* begin *

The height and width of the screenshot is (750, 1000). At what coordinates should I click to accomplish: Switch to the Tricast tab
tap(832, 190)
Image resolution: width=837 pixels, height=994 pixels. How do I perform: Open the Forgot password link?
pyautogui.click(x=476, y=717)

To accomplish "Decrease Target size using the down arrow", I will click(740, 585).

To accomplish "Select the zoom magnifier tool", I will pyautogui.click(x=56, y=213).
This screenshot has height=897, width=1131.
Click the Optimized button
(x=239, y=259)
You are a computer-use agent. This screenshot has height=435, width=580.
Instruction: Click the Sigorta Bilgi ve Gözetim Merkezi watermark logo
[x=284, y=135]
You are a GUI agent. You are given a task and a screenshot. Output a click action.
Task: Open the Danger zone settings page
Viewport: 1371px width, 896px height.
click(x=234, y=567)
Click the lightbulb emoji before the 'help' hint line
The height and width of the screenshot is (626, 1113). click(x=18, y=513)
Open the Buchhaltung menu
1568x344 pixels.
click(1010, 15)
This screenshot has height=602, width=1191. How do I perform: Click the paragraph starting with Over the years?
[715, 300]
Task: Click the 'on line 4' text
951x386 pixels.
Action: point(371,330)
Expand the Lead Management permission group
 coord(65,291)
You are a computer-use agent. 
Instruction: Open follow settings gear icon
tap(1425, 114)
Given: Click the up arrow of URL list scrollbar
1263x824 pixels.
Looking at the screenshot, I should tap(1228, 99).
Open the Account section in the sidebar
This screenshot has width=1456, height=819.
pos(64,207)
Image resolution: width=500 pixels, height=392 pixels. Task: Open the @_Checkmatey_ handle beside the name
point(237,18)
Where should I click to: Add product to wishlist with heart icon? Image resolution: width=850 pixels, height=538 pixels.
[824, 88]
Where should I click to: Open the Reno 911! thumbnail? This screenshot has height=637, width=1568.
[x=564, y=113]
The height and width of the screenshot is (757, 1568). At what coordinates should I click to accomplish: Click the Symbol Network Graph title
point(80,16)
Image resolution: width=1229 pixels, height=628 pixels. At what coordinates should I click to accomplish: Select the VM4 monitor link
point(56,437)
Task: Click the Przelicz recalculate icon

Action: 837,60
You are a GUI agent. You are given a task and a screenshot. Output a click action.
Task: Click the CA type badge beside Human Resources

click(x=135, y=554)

* end *

* YOUR TASK *
Please arrange the lines of the material above as a numbered list, leaving out the blank lines.

* RESPONSE TO THE EXERCISE *
1. The height and width of the screenshot is (750, 1000). At what coordinates should I click to accomplish: Switch to the Tricast tab
2. tap(832, 190)
3. Image resolution: width=837 pixels, height=994 pixels. How do I perform: Open the Forgot password link?
4. pyautogui.click(x=476, y=717)
5. To accomplish "Decrease Target size using the down arrow", I will click(740, 585).
6. To accomplish "Select the zoom magnifier tool", I will pyautogui.click(x=56, y=213).
7. This screenshot has height=897, width=1131.
8. Click the Optimized button
9. (x=239, y=259)
10. You are a computer-use agent. This screenshot has height=435, width=580.
11. Instruction: Click the Sigorta Bilgi ve Gözetim Merkezi watermark logo
12. [x=284, y=135]
13. You are a GUI agent. You are given a task and a screenshot. Output a click action.
14. Task: Open the Danger zone settings page
15. Viewport: 1371px width, 896px height.
16. click(x=234, y=567)
17. Click the lightbulb emoji before the 'help' hint line
18. The height and width of the screenshot is (626, 1113). click(x=18, y=513)
19. Open the Buchhaltung menu
20. 1568x344 pixels.
21. click(1010, 15)
22. This screenshot has height=602, width=1191. How do I perform: Click the paragraph starting with Over the years?
23. [715, 300]
24. Task: Click the 'on line 4' text
25. 951x386 pixels.
26. Action: point(371,330)
27. Expand the Lead Management permission group
28.  coord(65,291)
29. You are a computer-use agent. 
30. Instruction: Open follow settings gear icon
31. tap(1425, 114)
32. Given: Click the up arrow of URL list scrollbar
33. 1263x824 pixels.
34. Looking at the screenshot, I should tap(1228, 99).
35. Open the Account section in the sidebar
36. This screenshot has width=1456, height=819.
37. pos(64,207)
38. Image resolution: width=500 pixels, height=392 pixels. Task: Open the @_Checkmatey_ handle beside the name
39. point(237,18)
40. Where should I click to: Add product to wishlist with heart icon? Image resolution: width=850 pixels, height=538 pixels.
41. [824, 88]
42. Where should I click to: Open the Reno 911! thumbnail? This screenshot has height=637, width=1568.
43. [x=564, y=113]
44. The height and width of the screenshot is (757, 1568). At what coordinates should I click to accomplish: Click the Symbol Network Graph title
45. point(80,16)
46. Image resolution: width=1229 pixels, height=628 pixels. At what coordinates should I click to accomplish: Select the VM4 monitor link
47. point(56,437)
48. Task: Click the Przelicz recalculate icon
49. Action: 837,60
50. You are a GUI agent. You are given a task and a screenshot. Output a click action.
51. Task: Click the CA type badge beside Human Resources
52. click(x=135, y=554)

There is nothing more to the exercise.